* [Work instructions] Rewrite each line of the listing below, replacing "rounded" with "oval" and keeping everything else unchanged. Leave the pictures out of your answer.

==== Provided records

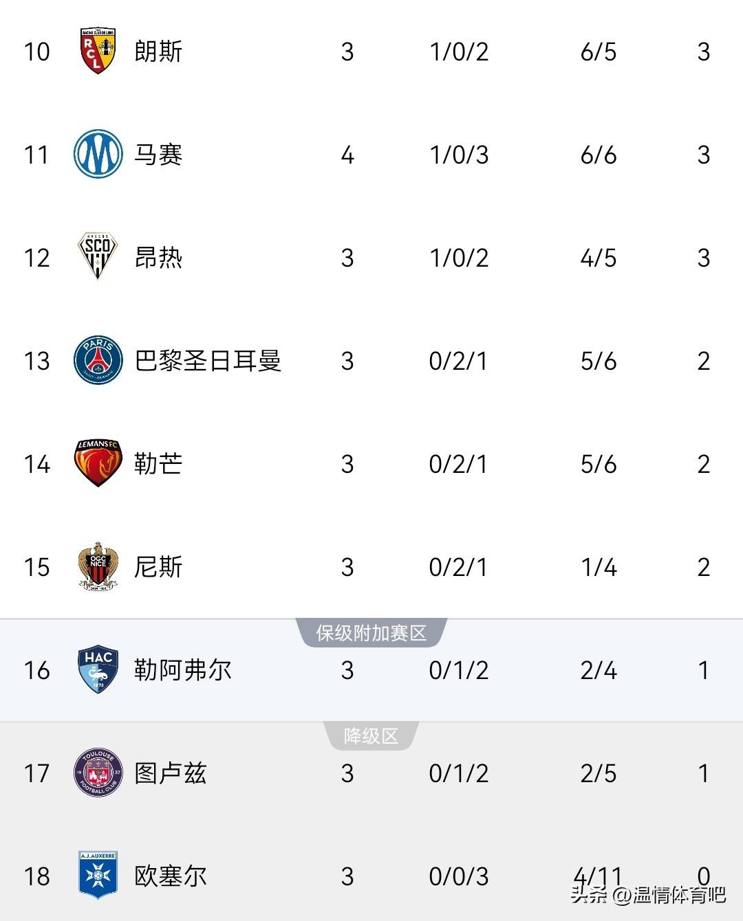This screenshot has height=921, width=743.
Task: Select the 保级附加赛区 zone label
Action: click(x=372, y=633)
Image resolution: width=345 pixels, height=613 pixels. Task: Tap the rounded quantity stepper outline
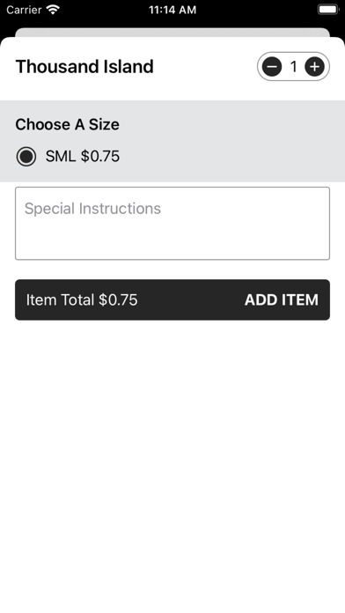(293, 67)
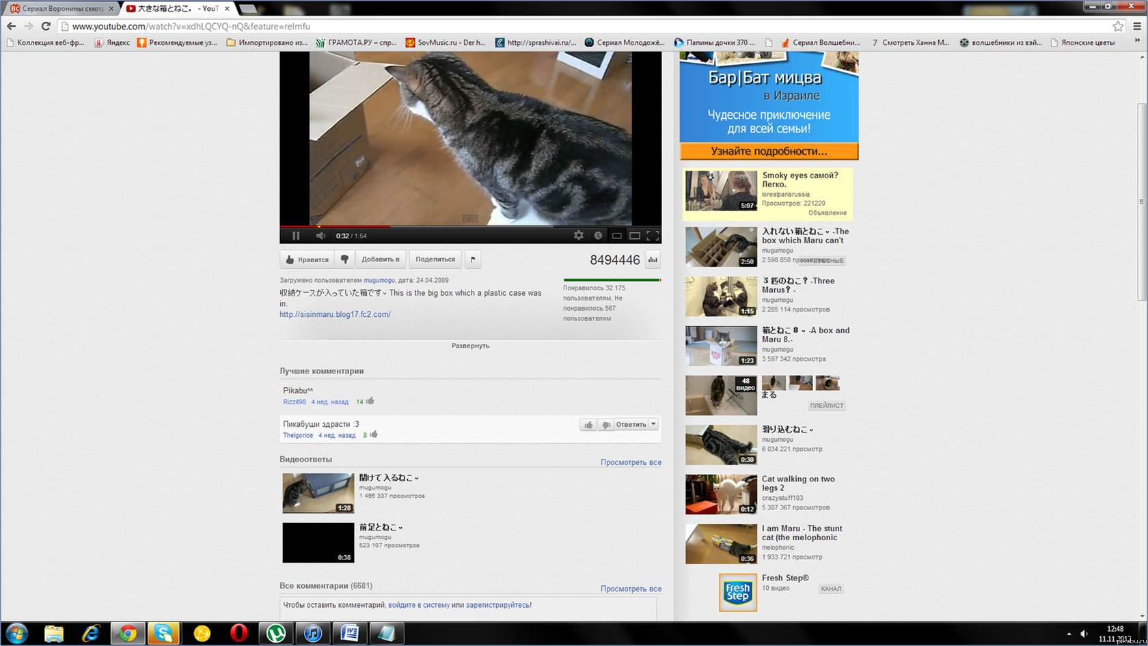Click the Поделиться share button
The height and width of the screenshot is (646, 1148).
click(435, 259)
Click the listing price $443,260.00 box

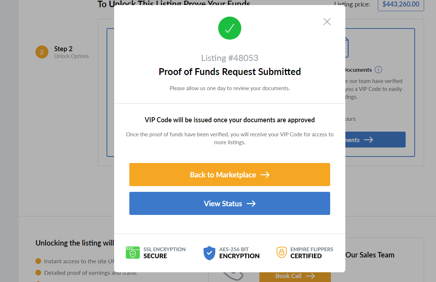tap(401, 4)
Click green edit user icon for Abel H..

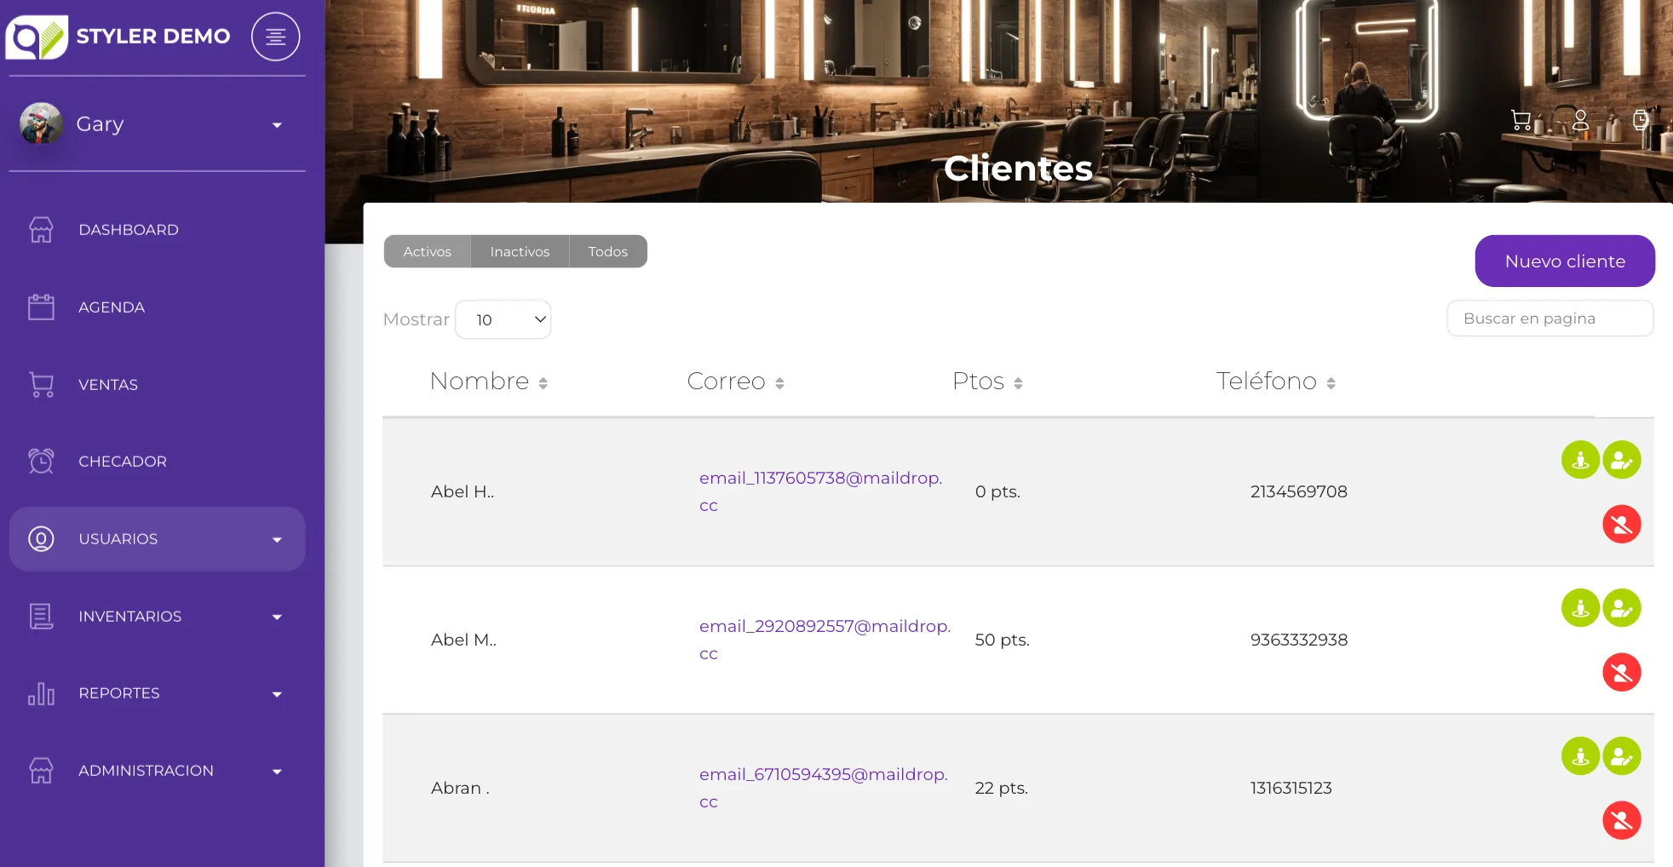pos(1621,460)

========

* [Response below]
This screenshot has height=921, width=743.
Task: Select the 保级附加赛区 zone label
Action: click(x=372, y=633)
Image resolution: width=345 pixels, height=613 pixels. Task: Tap the oval quantity stepper outline
(293, 67)
Click the Поделиться share button
The height and width of the screenshot is (646, 1148).
click(435, 259)
Click the listing price $443,260.00 box

tap(401, 4)
Click green edit user icon for Abel H..

pos(1621,460)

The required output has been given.